━━━━━ RECORDS SUPPLIED

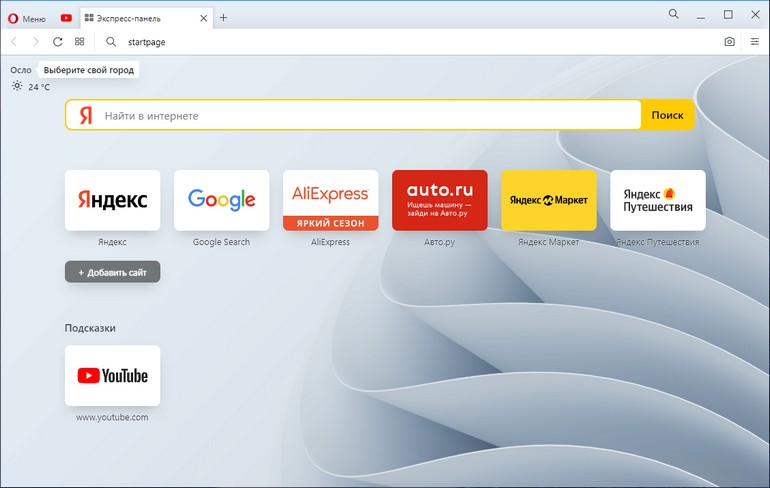Viewport: 770px width, 488px height.
Task: Close the Экспресс-панель tab
Action: [x=204, y=17]
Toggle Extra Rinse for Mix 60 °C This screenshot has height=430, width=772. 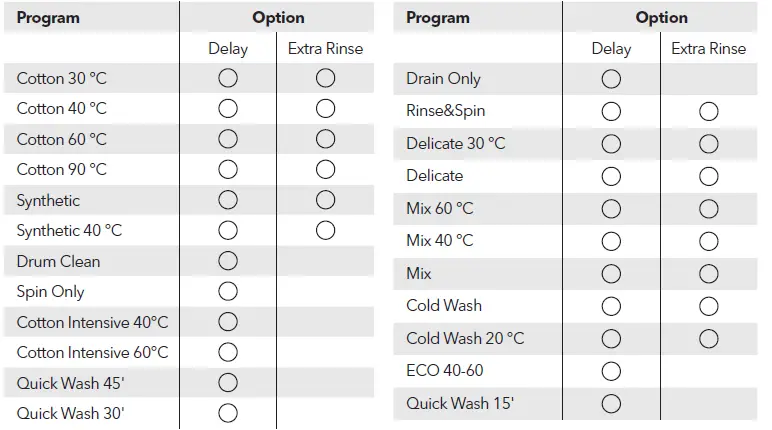click(x=709, y=209)
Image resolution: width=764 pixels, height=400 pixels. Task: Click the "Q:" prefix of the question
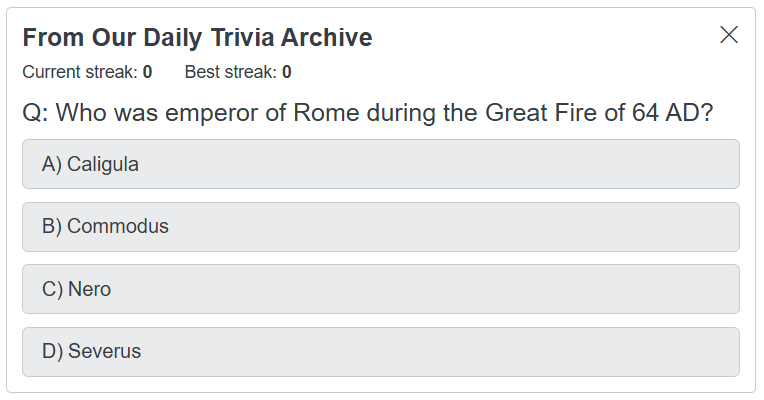click(35, 112)
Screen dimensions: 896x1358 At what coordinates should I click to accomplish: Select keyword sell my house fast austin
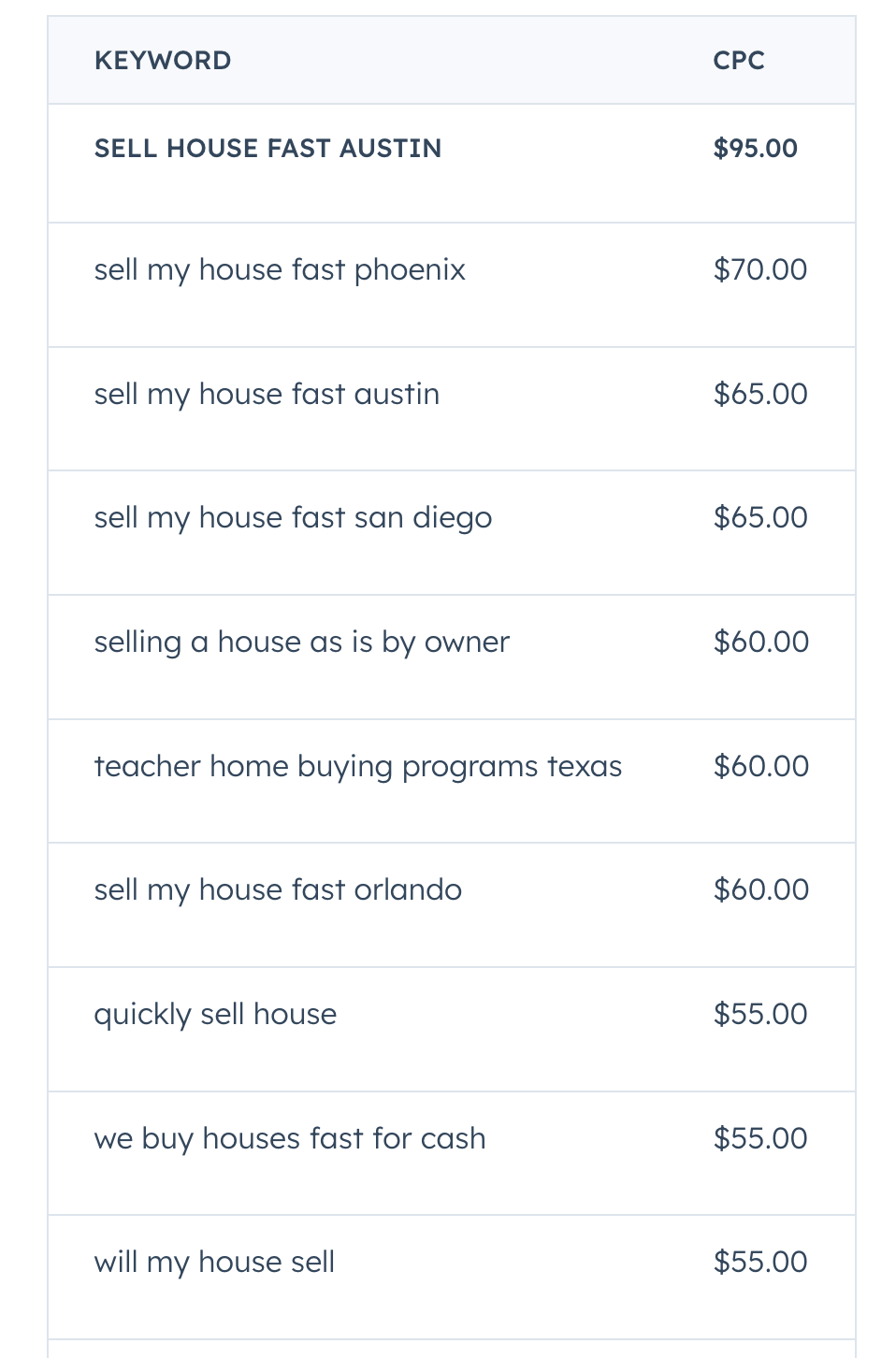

━━━━━━━━━━

- INSTRUCTIONS TO FOLLOW: Would you transcribe, exactly and only, the lines from the one that contains "Image resolution: width=764" through the last line of the data above, without any pictures?

- RESPONSE TO THE TASK:
Image resolution: width=764 pixels, height=400 pixels. Task: Click the "Q:" prefix of the question
click(35, 112)
Screen dimensions: 896x1358 At what coordinates should I click to accomplish: Select keyword sell my house fast austin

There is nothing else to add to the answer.